エドワード・サイード、ガヤトリ・スピヴァクなどが有名です。

「西洋の視点が当たり前」とされてきた文学の世界で、被植民地の人々がどう描かれているかを問う。

社会的・政治的な影響を重視する理論です!

ほかにも精神分析批評や読者反応批評など、挙げ始めるとキリがありませんが、初心者の方はまず上記の代表的な理論をざっくり理解してみましょう。

文学理論と他の学問領域

文学理論は、哲学社会学心理学言語学など、実に多くの学問と接点があります!

例えば、言語学の理論が文学テキストの読解に応用されたり、心理学の視点で物語構造やキャラクターの心の動きを分析したりすることも可能です。

  • 哲学との関係: 存在論認識論など、哲学的な問題意識は文学作品の世界観を理解するうえで大きなヒントになります。
  • 社会学との関係: 社会階級や権力構造、ジェンダーなどの議題は文学理論でも頻出のテーマ。社会学的視点を持つことで、作品が書かれた時代の空気感をより深く捉えられます。
  • 心理学との関係: フロイトやユングの理論が文学批評に取り入れられたことも有名です。登場人物の無意識や象徴的モチーフを読み解く際に役立ちます!
  • 言語学との関係: 構造主義ポスト構造主義などは言語学の理論を強く下敷きにしています。テクストを精読するときに、文法や文体論が頼りになることも多いですね。
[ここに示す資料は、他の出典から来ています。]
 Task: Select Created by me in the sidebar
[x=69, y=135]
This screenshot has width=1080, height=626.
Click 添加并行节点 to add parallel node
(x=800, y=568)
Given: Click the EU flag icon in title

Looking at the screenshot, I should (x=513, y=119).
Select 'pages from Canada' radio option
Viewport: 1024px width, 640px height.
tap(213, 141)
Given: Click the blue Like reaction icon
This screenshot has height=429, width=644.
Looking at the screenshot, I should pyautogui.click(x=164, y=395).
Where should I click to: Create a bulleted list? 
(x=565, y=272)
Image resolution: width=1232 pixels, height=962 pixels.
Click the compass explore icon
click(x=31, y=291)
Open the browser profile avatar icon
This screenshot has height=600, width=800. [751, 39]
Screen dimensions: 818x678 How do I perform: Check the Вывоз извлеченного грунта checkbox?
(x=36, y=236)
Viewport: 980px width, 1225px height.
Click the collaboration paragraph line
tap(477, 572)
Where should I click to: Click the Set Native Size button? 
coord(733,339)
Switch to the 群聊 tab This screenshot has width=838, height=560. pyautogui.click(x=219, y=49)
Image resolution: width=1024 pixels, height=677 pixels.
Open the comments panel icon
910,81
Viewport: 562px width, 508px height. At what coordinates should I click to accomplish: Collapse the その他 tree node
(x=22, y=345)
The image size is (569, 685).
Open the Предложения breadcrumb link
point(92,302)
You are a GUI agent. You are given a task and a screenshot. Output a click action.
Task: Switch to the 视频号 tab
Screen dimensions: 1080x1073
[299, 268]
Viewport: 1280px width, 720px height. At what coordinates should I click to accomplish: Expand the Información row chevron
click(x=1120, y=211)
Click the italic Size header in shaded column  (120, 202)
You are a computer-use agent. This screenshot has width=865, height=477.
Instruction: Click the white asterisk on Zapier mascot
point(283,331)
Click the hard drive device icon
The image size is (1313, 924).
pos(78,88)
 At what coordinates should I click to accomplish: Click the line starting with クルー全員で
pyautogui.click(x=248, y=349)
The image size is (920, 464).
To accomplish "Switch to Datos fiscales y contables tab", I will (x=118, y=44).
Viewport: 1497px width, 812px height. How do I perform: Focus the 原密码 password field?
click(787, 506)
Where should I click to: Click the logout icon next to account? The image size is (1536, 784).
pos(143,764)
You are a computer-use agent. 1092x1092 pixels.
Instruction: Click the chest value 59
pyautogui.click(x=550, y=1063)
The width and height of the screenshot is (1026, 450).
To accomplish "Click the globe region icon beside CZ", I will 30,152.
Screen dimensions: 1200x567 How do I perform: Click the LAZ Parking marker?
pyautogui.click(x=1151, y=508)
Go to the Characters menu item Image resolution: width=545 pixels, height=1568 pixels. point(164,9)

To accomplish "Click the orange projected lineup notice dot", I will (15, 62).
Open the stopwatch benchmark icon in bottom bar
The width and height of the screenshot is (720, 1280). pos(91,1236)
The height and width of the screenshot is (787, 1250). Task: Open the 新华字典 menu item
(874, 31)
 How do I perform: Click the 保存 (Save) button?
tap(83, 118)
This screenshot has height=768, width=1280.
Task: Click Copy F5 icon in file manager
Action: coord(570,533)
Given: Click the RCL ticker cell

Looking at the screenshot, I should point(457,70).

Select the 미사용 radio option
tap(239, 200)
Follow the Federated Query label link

このように、文学理論は多角的・学際的な学問領域であり、知れば知るほど「ほかの分野も知っておきたい!」という好奇心を刺激されることでしょう。

具体例で学ぶ! 簡単な「理論応用」のイメージ

ここでは簡単な例をひとつ挙げて、どのように文学理論が使われるのかイメージしてみましょう。

例:ある短編小説のヒロインに注目する

  • フェミニズム批評の場合
    「このヒロインはどんな役割を与えられているのか?」「男性主人公を補佐するだけの存在になっていないか?」「物語の中で女性の主体性は認められているか?」といった視点を持ちます。
  • マルクス主義批評の場合
    「ヒロインの社会階級はどう描かれている?」「作者の背景や時代は、階級格差をどう反映している?」「資本主義の構造や搾取のメカニズムが見え隠れしないか?」などを探ります。
  • 構造主義的アプローチ
    物語の中での対立構造や、主人公—ヒロイン—敵役といったキャラクター構造を分析し、どのようなパターンや神話的モチーフが組み込まれているかを考えます。

同じ作品を読んでも、理論が変わると視点もガラッと変わるんです!

こうした違いを楽しめるようになると、文学理論を学ぶ醍醐味をより深く味わえますよ。

まとめ

いかがでしたか?

現代は小説だけでなく、マンガ・アニメ・映画・ドラマなど多様な物語文化が発達しています。

こうした物語にも文学理論を応用すれば、意外な発見がたくさんあるはず。文学理論が「難しい専門の学問」というよりも、「私たちの身近にある物語世界を解き明かす鍵」だと思っていただければうれしいです!

まずは興味を持てそうな理論や批評家を探してみて、気になったらその人物の著作に当たってみましょう。

わからない専門用語があっても、ネットや解説本を活用しながら少しずつ理解を深めればOKです!

ぜひ、楽しみながら文学理論を学び、みなさんの読書ライフをさらに豊かにしていってくださいね。